Extracted records:
---------------
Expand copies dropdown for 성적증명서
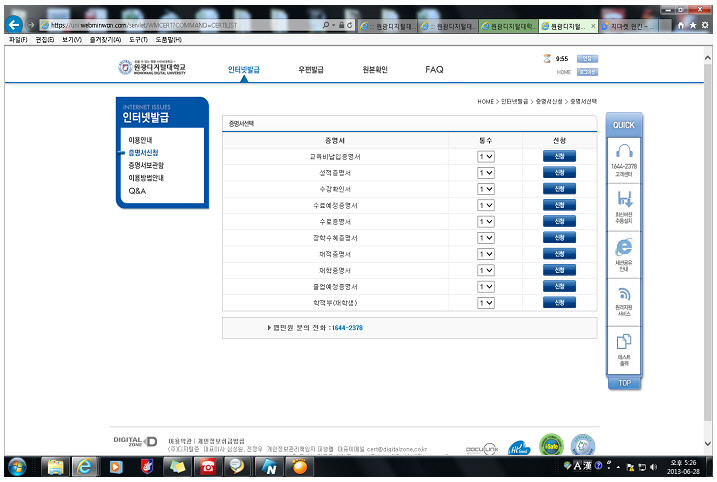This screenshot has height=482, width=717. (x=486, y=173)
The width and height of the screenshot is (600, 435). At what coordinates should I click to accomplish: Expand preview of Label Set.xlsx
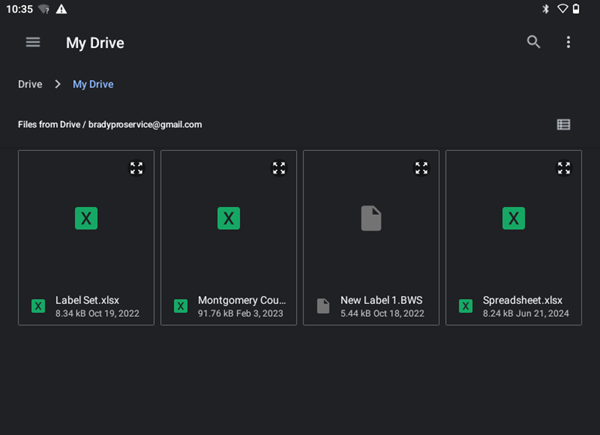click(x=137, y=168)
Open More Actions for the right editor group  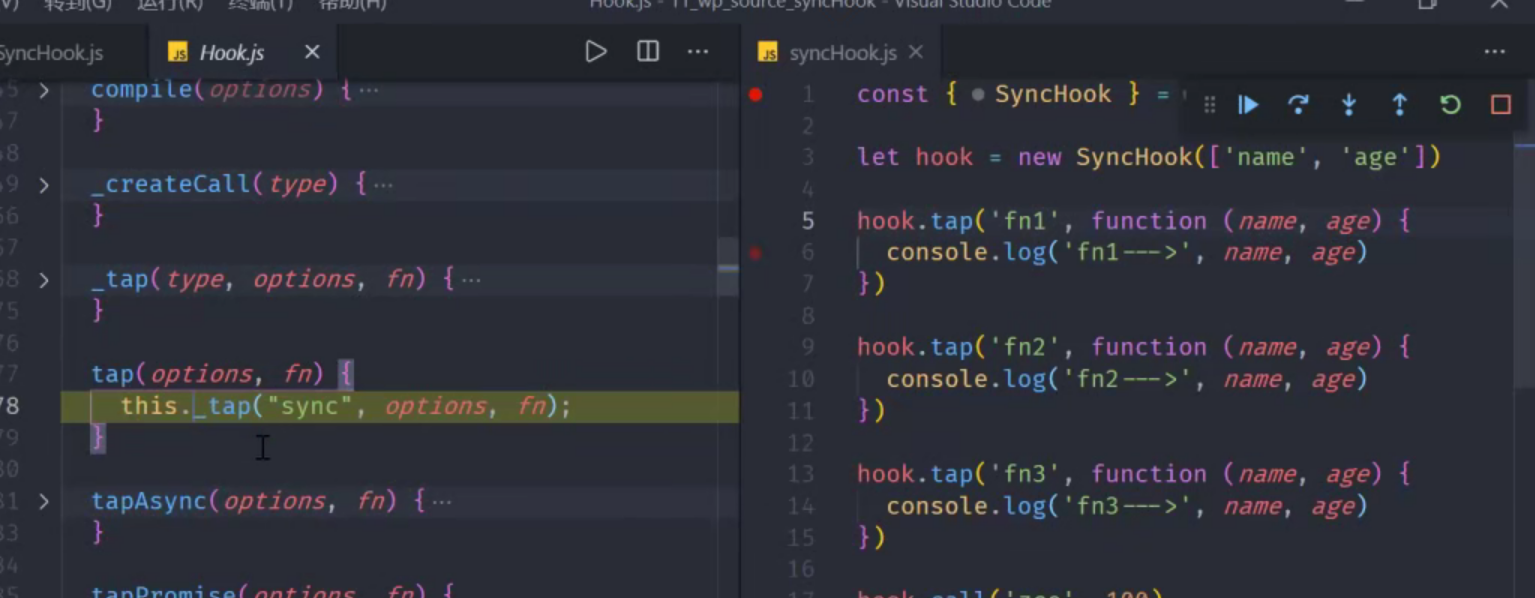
---------------
• WHAT YOU SHOULD DO:
Each entry above should be printed exactly, and any picture in it left out.

• ANSWER:
Expand copies dropdown for 성적증명서
This screenshot has height=482, width=717. (x=486, y=173)
The width and height of the screenshot is (600, 435). At what coordinates should I click to accomplish: Expand preview of Label Set.xlsx
click(x=137, y=168)
Open More Actions for the right editor group  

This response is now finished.